Understanding my sexual orientation
There are many steps you can take to begin understanding your sexual orientation. Not all of them may resonate with you,
but exploring even just one of these ideas could help you gain greater clarity and self-awareness.
Experimentation
It is completely normal to experiment with your sexual orientation. We all have natural feelings to try and understand our sexual orientation, and this can involve experimenting with both same-sex and opposite-sex relationships. If you are feeling these urges, don’t be scared of them as they will help you to understand your own sexual orientation.
Finding out
Different people realise how they feel about other people in different ways and at different times in their lives. Some people start to understand their sexual orientation based on feelings of attraction towards particular people, and other people may find out through their sexual experiences. Everyone is individual and there is no ‘right way’ to find out.
Feeling comfortable
Feeling comfortable about your sexual orientation is a really important step to achieve. When people start to realise they are not heterosexual, they may feel uncomfortable and that they are not ‘normal’. This is not the case, people in this situation should try to understand their feelings in order to feel more comfortable.
Sharing how you feel
Once you feel comfortable, you can share how you feel. This is known as coming out. Sharing how you feel opens up opportunities for you to have relationships that will help you further understand your own sexual orientation. There is nothing wrong with coming out, entering into a relationship, then realising it’s not for you. These experiences help us understand our sexual orientation better.

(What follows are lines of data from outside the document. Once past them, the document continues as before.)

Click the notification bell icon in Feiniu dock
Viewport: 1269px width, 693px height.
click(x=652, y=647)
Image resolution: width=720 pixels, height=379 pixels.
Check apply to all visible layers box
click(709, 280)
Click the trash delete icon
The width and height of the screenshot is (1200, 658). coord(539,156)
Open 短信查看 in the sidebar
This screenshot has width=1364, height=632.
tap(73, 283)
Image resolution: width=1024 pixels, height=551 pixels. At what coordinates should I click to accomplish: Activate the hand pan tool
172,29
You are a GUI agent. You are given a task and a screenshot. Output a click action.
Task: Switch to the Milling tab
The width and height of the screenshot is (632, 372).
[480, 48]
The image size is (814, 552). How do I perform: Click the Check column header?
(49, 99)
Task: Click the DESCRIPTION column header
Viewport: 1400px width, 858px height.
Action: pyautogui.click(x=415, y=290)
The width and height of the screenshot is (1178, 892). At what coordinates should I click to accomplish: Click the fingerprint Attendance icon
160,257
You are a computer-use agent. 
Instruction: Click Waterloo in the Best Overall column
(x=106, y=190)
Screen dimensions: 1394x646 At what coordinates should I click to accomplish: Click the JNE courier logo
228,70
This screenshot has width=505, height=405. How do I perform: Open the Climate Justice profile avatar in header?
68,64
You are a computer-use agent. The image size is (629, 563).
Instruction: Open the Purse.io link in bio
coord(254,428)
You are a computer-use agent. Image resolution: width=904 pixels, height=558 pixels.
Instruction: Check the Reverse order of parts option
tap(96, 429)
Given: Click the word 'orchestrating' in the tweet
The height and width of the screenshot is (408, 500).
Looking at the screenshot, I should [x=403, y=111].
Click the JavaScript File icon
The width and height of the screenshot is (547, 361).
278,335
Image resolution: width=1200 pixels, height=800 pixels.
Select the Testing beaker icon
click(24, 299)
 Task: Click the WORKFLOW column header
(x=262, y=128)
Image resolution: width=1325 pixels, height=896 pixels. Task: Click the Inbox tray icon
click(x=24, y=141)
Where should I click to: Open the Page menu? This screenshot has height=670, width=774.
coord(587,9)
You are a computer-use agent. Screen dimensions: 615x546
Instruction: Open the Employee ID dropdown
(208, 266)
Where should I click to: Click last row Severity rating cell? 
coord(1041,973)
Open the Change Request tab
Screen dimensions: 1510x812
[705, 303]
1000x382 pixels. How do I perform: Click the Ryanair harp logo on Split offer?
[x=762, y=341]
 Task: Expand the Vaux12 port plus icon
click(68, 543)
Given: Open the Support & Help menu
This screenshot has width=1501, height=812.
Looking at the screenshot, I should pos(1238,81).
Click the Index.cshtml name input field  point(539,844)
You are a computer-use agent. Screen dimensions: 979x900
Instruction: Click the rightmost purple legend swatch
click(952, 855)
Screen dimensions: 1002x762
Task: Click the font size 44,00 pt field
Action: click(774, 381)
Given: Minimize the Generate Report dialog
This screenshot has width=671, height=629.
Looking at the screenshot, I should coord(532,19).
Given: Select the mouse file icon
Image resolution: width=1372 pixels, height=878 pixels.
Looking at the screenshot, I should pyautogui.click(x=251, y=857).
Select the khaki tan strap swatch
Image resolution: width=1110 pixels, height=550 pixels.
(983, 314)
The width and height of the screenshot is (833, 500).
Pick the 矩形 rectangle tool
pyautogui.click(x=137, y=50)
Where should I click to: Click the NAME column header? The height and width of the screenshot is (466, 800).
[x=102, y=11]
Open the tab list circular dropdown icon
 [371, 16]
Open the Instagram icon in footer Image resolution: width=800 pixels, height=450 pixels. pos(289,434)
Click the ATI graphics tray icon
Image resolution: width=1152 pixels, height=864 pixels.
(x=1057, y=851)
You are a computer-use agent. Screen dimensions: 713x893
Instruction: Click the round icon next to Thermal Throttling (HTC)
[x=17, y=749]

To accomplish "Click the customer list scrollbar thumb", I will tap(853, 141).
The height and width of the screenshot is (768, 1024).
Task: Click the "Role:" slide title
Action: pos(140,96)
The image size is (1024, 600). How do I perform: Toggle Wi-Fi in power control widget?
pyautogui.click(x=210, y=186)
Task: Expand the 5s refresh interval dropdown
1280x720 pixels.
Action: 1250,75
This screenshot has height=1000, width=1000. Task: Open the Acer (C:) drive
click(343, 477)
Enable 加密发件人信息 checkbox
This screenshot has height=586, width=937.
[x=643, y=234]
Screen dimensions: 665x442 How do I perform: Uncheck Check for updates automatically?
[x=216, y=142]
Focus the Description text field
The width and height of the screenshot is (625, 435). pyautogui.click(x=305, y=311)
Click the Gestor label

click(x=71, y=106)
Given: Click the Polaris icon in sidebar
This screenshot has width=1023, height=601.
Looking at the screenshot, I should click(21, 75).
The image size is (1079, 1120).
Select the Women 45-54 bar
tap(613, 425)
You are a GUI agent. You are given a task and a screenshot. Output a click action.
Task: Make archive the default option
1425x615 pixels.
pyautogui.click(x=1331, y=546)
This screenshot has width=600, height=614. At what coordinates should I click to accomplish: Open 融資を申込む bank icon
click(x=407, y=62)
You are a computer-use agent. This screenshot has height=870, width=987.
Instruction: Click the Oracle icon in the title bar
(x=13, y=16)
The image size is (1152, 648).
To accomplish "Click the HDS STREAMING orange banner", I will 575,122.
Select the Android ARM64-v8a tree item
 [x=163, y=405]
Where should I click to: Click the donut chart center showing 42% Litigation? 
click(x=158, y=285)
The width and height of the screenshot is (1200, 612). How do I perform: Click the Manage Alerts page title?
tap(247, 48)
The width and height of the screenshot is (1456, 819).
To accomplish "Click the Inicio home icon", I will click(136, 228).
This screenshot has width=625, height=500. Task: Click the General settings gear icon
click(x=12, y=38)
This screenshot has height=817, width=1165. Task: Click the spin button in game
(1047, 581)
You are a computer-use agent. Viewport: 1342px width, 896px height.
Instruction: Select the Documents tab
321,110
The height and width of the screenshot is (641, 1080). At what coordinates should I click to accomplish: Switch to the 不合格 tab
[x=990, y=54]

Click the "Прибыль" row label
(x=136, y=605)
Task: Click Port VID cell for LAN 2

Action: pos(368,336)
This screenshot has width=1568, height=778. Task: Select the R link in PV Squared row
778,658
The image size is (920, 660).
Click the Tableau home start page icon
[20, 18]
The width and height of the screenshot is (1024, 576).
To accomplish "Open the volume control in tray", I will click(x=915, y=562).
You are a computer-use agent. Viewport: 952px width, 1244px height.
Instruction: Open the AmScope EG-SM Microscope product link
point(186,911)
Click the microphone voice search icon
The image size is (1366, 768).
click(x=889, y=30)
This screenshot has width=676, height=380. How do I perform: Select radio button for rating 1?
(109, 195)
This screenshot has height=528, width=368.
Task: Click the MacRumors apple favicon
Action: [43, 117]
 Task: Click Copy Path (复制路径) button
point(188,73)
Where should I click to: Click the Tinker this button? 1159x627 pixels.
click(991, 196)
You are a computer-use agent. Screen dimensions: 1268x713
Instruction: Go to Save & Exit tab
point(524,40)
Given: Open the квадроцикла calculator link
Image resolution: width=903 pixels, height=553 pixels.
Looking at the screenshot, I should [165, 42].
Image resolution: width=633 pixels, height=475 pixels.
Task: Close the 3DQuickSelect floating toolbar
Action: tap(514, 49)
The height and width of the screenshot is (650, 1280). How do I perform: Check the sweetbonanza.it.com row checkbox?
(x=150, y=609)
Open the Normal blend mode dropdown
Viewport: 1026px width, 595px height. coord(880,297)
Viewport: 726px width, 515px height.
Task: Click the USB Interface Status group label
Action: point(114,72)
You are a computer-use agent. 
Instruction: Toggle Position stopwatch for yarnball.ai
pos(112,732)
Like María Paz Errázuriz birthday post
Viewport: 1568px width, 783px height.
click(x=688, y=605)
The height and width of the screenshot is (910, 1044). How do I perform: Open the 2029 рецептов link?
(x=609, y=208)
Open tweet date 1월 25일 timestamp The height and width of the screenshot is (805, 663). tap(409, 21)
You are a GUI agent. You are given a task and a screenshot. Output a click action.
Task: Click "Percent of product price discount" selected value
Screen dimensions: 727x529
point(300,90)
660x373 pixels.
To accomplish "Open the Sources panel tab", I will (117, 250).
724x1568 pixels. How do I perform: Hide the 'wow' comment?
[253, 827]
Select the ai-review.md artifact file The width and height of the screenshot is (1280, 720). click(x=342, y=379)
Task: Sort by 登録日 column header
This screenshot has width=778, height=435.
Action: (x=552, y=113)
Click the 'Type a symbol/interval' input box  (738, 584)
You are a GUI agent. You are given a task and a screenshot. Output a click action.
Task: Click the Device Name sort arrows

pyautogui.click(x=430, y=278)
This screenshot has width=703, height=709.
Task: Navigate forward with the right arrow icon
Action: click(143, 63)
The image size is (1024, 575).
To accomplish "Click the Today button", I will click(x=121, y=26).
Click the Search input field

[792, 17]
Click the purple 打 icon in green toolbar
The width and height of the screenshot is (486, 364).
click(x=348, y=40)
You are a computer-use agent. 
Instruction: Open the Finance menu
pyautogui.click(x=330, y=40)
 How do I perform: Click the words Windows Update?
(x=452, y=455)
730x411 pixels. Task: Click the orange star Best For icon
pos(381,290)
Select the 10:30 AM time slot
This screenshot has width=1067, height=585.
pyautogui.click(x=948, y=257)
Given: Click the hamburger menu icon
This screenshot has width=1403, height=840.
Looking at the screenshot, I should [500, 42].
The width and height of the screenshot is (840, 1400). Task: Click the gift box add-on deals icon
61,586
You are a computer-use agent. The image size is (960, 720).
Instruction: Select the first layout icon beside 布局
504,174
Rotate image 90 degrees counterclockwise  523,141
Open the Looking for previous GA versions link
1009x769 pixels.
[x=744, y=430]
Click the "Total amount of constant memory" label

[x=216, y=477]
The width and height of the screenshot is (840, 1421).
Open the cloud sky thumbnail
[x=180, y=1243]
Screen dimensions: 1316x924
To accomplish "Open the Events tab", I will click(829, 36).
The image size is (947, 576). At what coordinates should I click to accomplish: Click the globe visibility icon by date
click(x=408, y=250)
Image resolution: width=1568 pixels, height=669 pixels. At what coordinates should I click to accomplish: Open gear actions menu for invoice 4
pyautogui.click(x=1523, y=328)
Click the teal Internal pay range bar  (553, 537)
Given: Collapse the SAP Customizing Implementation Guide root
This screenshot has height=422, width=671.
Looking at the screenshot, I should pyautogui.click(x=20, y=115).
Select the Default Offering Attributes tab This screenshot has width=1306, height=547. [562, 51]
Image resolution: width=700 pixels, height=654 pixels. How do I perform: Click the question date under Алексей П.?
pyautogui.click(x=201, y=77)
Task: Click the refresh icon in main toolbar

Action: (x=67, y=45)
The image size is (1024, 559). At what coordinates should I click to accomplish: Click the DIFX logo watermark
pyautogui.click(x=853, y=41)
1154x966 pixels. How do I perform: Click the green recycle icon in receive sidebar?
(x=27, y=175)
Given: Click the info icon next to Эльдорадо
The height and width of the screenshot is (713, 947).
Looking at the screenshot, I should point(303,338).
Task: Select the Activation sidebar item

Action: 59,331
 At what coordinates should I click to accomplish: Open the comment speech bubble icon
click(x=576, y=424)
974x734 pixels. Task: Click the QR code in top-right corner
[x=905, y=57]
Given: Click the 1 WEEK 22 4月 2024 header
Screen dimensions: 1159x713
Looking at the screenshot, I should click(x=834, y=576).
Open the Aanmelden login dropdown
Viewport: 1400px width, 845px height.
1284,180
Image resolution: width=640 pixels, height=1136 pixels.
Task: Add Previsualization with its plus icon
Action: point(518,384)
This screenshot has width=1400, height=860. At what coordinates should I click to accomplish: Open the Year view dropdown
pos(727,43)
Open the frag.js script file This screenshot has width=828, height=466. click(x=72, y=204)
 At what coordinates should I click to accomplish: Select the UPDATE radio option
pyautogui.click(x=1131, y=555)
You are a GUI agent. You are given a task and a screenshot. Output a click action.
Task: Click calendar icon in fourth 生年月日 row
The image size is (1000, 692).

My friend just told me that they are bisexual
If your friend has just come out to you, it is really important that you carry on being there for them. Here are some things to consider:
Make sure you are there for them
Your friend has confided in you by coming out, and this takes a lot of effort and trust. It is really important that you are there to support them if they need it, regardless of how you feel.
Don't make too much of a fuss about it
Now your friend has come out, they are probably feeling a huge weight has been lifted off their shoulders. It’s great to acknowledge that they have told you but try not to make too much of a fuss.
Always respect their privacy when they come out
If your friend has come out to you, you should assume that they have only come out to you. Respect their privacy and don’t share this with anyone else. Sharing this could knock your friend’s confidence in coming out further.
Help build their confidence if they need it
It takes a lot of confidence to come out to one person and it takes a lot more to come out to everyone else. If you are the first person that your friend has told, help boost their confidence to help them come out to others.